An increase in Australian interest rates in the past two weeks was part of the reason for the drop in bank share prices.
The interest rate rise went beyond the immediate effect on the bank lending/borrowing relationship and margins. It was expected to affect business banking activity and demand for loans at the retail level.
Banks shares anywhere are among the first to react to any whiff of economic contraction. They rebound when reality persuades brokers, investment analysts and advisers their gun-slinging, reflex actions were wrong.
That does not ignore the question of opportunity cost but long-term investors know eventual returns can be better than short-term trading.
The performance table shows a continuing cut in the institutions' cost/income ratios, regarded as the test of bank operating efficiency. There must be an eventual end to that, since it is based on people using the banks' call centres, electronic systems and rarely getting a face-to-face discussion with a bank officer in understaffed branches.
Bank claims of increased efficiency had an ironic twist this month when ANZ's New Zealand operation said it would open new branches. Wellington would get one, as would Whangaparaoa, north of Auckland. The bank had overestimated the customers who would use electronic and telephone-banking facilities.
A particular instance obviously does not prove a generality but the ANZ set-up in Wellington has been a shambles, as a personal experience showed last week.
ANZ has five branches in Wellington city and suburbs, compared with 12 for Westpac and eight for the Bank of New Zealand subsidiary of NAB.
ANZ has people in its branches whose job is to organise customer queues and ensure the issue of numbers for queue placements. Lateral thinking suggests more tellers could be the answer to queues. It took me a long time to make a cash credit payment to an ANZ account on November 7 (not mine, because I bank elsewhere).
That anecdote is probably immaterial to the worldwide banking scene, of which the local parts of the Australian banks are miniscule.
Business banking and investment funds, the latter including various insurance-linked products, are the profit drivers.
The three Australian banks' preliminary profit statements gave more space to international operations and fund management than retail banking.

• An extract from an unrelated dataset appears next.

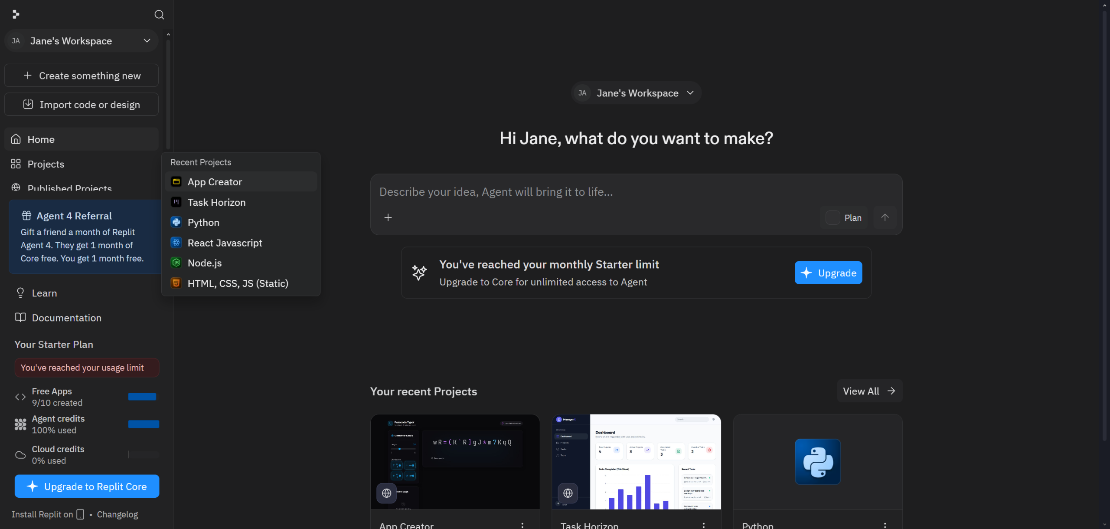The image size is (1110, 529).
Task: Choose Node.js in Recent Projects menu
Action: (204, 263)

They talked about initiatives in relation to retail customers, but shareholders would probably note the underlying point that the banks have retail maturity in Australasia.
Retail market share is therefore a matter of banks getting business from each other, rather than "growing the business" in real terms.
Current and potential shareholders in the three banks look for returns on investment, irrespective of day-to-day frustrations they might have with personal retail banking.
The future of the banks, short and long-term, has increasing dependence on international activity in Asia, Europe and the US. They have a small base in Australasia but international trading exposure carries the risk of economic developments.
Assuming the stop-start economic recovery in the US gains momentum in 2004, other economies will show improvement. Australian bank shares will be seen as undervalued in that scenario.
Much could depend on ANZ's acquisition of the National Bank of New Zealand. ANZ agreed to pay $A4.92 billion, which was said to be 11.2 times NBNZ's cash earnings for the year ended June. ANZ shares sold last Friday at 12.6 times earnings for the year ended September, adjusted for a 2:11 cash issue at $A13 each.
Consequently, the potential to add value to ANZ shareholders could be limited, given the price paid and the Reserve Bank's constraints on the merged operation.
Australian-based banks seem a useful punt after recent discounting and their potential over the next two years.